## Exercise
A word-for-word transcription of every record is needed.

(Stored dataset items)
☆ ☆ ☆ ☆
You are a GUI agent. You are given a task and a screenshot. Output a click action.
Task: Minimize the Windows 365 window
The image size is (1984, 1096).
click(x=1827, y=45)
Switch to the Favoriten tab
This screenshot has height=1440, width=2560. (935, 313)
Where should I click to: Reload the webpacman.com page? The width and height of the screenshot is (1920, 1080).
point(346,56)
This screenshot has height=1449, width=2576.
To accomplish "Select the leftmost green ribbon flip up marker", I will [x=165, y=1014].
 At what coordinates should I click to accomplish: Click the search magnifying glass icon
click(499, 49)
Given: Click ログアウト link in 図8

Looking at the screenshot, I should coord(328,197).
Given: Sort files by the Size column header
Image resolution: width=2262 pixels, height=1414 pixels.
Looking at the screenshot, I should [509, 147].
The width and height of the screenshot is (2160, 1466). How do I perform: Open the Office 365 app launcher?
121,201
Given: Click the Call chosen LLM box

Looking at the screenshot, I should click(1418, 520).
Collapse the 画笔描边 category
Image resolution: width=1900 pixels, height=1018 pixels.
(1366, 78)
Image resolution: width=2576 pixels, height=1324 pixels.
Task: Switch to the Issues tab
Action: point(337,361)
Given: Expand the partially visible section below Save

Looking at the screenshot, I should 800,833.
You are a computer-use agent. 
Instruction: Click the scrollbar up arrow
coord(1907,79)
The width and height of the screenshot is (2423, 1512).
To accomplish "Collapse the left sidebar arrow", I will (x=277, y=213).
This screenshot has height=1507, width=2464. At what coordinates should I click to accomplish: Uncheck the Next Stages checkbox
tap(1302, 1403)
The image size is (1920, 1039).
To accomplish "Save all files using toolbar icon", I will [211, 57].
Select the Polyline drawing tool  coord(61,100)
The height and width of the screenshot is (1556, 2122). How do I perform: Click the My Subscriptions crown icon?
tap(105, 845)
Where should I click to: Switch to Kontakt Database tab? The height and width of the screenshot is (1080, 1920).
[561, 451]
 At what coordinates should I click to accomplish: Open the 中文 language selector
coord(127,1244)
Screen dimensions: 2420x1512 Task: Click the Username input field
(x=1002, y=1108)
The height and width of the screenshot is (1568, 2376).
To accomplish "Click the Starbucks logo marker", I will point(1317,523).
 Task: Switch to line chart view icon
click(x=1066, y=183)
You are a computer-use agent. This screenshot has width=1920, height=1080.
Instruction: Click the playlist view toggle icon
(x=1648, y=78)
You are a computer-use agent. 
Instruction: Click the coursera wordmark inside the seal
☆ ☆ ☆ ☆
## Solution to this exercise
You are a GUI agent. You are given a task and a screenshot. Output a click action.
Task: Minimize the Windows 365 window
The image size is (1984, 1096).
click(x=1827, y=45)
Switch to the Favoriten tab
This screenshot has height=1440, width=2560. (935, 313)
Where should I click to: Reload the webpacman.com page? The width and height of the screenshot is (1920, 1080).
point(346,56)
This screenshot has height=1449, width=2576.
To accomplish "Select the leftmost green ribbon flip up marker", I will [x=165, y=1014].
 At what coordinates should I click to accomplish: Click the search magnifying glass icon
click(499, 49)
Given: Click ログアウト link in 図8

Looking at the screenshot, I should coord(328,197).
Given: Sort files by the Size column header
Image resolution: width=2262 pixels, height=1414 pixels.
Looking at the screenshot, I should [509, 147].
The width and height of the screenshot is (2160, 1466). How do I perform: Open the Office 365 app launcher?
121,201
Given: Click the Call chosen LLM box

Looking at the screenshot, I should click(1418, 520).
Collapse the 画笔描边 category
Image resolution: width=1900 pixels, height=1018 pixels.
(1366, 78)
Image resolution: width=2576 pixels, height=1324 pixels.
Task: Switch to the Issues tab
Action: point(337,361)
Given: Expand the partially visible section below Save

Looking at the screenshot, I should 800,833.
You are a computer-use agent. 
Instruction: Click the scrollbar up arrow
coord(1907,79)
The width and height of the screenshot is (2423, 1512).
To accomplish "Collapse the left sidebar arrow", I will (x=277, y=213).
This screenshot has height=1507, width=2464. At what coordinates should I click to accomplish: Uncheck the Next Stages checkbox
tap(1302, 1403)
The image size is (1920, 1039).
To accomplish "Save all files using toolbar icon", I will [211, 57].
Select the Polyline drawing tool  coord(61,100)
The height and width of the screenshot is (1556, 2122). How do I perform: Click the My Subscriptions crown icon?
tap(105, 845)
Where should I click to: Switch to Kontakt Database tab? The height and width of the screenshot is (1080, 1920).
[561, 451]
 At what coordinates should I click to accomplish: Open the 中文 language selector
coord(127,1244)
Screen dimensions: 2420x1512 Task: Click the Username input field
(x=1002, y=1108)
The height and width of the screenshot is (1568, 2376).
To accomplish "Click the Starbucks logo marker", I will point(1317,523).
 Task: Switch to line chart view icon
click(x=1066, y=183)
You are a computer-use agent. This screenshot has width=1920, height=1080.
Instruction: Click the playlist view toggle icon
(x=1648, y=78)
You are a computer-use agent. 
Instruction: Click the coursera wordmark inside the seal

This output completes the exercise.